Friday, January 29, 2010

Speaking Where The Bible Speaks ...

Over on the Church_of_Christ@yahoogroups.com Yahoo!Group, Norman wrote:
I believe we will all agree that the *motto*; speak where the Bible speaks and silent where is silent is a good pattern to follow regardless of where it started. That is teaching of the churches of Christ today.
But Wendy wrote a response which I find to be full of wisdom, and I'd like to share it here. She wrote:
The simple matter is that the Bible does not speak. We interpret. And we bring our cultural, educational and experiential backgrounds into the interpreting process.

So what the Bible "says" to a Chinese convert may be very different from what it "said" to a Syrian Christian of the 2nd century, and from what it "says" to an American Christian of the 21st century brought up in a Restoration faith tradition or an Australian recent convert who was raised in a nominally Christian highchurch Anglican South African home (me).
So the ideal of speaking where the Bible speaks and being silent where it is silent sounds good on paper; it's a noble ideal. But in practice, it too fails to provide a definitive method for determining "gospel truth". It seems to me that until Christians realize that fallible human logic and interpretation color greatly our understandings of the Bible, we're going to continue believing that "we have the answers and everyone else is wrong", thus dividing the body of Christ, against his very wishes, on various and sundry issues that God never made clear(!) are issues.

2 comments:

Anonymous said...

I'm honoured that you quoted me!

Kent West said...

This post was cross-posted to Facebook, wherein Evelyn asks (trimmed):

Since it seems that men's fallibility in "human logic and interpretation color greatly the understanding of the Bible" then where are the answers and who has them?

What is the conclusion of the whole matter?

[snip]

Men's interpretation of the Bible isn't the problem its men's unwillingness to be honest with the Scriptures and be holy as He is holy. The Bible DOES speak we are just trying to find loopholes to keep from obeying God when He speaks.

I am sorry but you may have found her statement to be full of wisdom but it is not wisdom that comes from above. Consider the following Scriptures in the book of John they may be helpful. Jn 1:(entire chapter), Jn 2:25, Jn 5:39, Jn 6:63, Jn 12:48


The conclusion of the whole matter is to love God with all your being, and to love others as we love ourselves.

When it comes to "issues", we are to accept one another, even if they differ on those issues, even when it is "obvious" to us that we are right and they are wrong. Reading Romans 14:1-10, some of these people were absolutely convinced that eating meat was sinful, just as some of us are absolutely convinced that smoking a cigarette, or having a beer, or not working on Saturday for religious reasons, or thinking Christmas is holy, is sinful.

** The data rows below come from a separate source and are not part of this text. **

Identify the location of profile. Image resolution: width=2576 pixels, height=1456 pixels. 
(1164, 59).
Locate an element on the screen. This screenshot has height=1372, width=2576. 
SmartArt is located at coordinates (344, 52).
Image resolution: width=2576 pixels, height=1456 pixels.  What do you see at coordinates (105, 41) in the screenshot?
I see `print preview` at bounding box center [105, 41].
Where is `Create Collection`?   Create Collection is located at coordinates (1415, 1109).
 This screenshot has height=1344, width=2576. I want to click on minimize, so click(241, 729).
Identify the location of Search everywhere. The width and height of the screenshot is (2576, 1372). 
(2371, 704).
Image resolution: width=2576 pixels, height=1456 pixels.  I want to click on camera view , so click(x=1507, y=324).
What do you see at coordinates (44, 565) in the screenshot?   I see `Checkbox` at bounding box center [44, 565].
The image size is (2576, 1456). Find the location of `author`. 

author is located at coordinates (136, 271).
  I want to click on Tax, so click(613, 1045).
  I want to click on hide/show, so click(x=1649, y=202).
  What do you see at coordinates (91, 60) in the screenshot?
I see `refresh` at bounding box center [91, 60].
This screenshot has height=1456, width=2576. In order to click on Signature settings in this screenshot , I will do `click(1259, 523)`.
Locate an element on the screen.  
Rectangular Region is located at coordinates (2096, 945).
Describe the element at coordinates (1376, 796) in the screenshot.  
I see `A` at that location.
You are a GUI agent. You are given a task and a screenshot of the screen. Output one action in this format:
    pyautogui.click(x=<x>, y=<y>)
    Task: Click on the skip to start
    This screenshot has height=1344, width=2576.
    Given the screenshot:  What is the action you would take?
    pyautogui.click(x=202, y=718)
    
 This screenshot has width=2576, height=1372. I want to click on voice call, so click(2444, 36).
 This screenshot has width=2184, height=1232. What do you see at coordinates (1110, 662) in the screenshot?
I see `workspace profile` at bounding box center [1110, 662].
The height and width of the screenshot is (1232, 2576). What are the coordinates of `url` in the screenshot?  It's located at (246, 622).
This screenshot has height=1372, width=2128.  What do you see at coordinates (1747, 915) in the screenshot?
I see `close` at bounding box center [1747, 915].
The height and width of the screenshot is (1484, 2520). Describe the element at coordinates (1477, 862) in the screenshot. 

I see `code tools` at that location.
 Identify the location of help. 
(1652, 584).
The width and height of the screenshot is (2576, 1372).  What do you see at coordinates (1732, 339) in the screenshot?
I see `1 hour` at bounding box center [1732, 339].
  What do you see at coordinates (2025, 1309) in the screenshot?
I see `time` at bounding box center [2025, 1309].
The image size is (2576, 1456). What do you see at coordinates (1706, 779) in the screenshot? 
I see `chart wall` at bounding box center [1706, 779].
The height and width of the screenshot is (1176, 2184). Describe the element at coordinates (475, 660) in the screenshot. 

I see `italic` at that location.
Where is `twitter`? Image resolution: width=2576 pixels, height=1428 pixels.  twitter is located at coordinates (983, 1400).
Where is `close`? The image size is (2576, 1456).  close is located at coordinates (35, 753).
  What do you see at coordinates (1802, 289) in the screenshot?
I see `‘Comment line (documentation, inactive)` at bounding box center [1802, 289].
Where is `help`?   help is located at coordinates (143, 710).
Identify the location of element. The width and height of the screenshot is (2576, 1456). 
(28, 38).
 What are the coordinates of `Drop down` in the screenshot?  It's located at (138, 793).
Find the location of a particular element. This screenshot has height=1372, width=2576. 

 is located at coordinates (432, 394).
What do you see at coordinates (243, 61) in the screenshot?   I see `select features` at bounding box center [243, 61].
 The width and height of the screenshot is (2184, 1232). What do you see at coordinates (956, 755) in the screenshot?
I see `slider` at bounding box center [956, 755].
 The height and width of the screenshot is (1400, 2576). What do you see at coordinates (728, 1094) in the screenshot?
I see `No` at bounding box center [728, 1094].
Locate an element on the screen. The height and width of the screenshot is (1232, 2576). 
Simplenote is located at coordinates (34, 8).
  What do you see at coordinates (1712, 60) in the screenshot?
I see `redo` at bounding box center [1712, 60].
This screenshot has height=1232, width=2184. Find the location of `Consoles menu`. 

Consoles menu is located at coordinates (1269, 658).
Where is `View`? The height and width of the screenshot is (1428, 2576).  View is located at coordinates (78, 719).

But Paul, by the inspiration of God, said, "don't look down on the other person; don't criticize him; accept him".

I'm not saying there's not a right and a wrong; I'm saying that Christians can hold a wrong position and still be Christians, and that sometimes our cultural baggage, etc, will blind us to what is obvious to another Christian, such that we hold opposing viewpoints, vehemently. That's no reason to divide; we are to accept each other on such disputable matters, and many matters we think are not disputable, are.

In my post above, I'm just saying that our methodology for determining God's will is not the fool-proof method we've grown up believing it is; it's greatly influenced by our cultural baggage.

One of the passages referenced, John 5:39, points out this very issue. It says:
You pore over the Scriptures because you think you have eternal life in them, yet they testify about Me.

These scholars with whom Yahshua was in debate knew the scriptures forward, backward, up, down, in, out. They knew the scriptures, far better than I'm likely to ever know them. Yet they missed what was obvious to Yashua.

Why?

Was it because they didn't know the scriptures? No.

Was it because they didn't have a passion for keeping the commandments of God? No.

Was it because they had bad attitudes? No.

It was because their cultural baggage blinded them, just as my cultural baggage might be blinding me, or yours might be blinding you, no matter how well we know the scriptures.

Yahshua scolded this mentality of "we have the answers" when he said that ignorance was an excuse, but claiming to have the answers would get you condemned (John 9:41).

For me, I'm going to trust in Yahshua to save me, not in my ability to understand perfectly and get the details right.

To answer Evelyn's question, I don't have the answers, other than the very, very clear ones, and the most important is to love God with all your being, and to love your neighbor as yourself. Everything else hangs on these two things (Matt 22:37-40).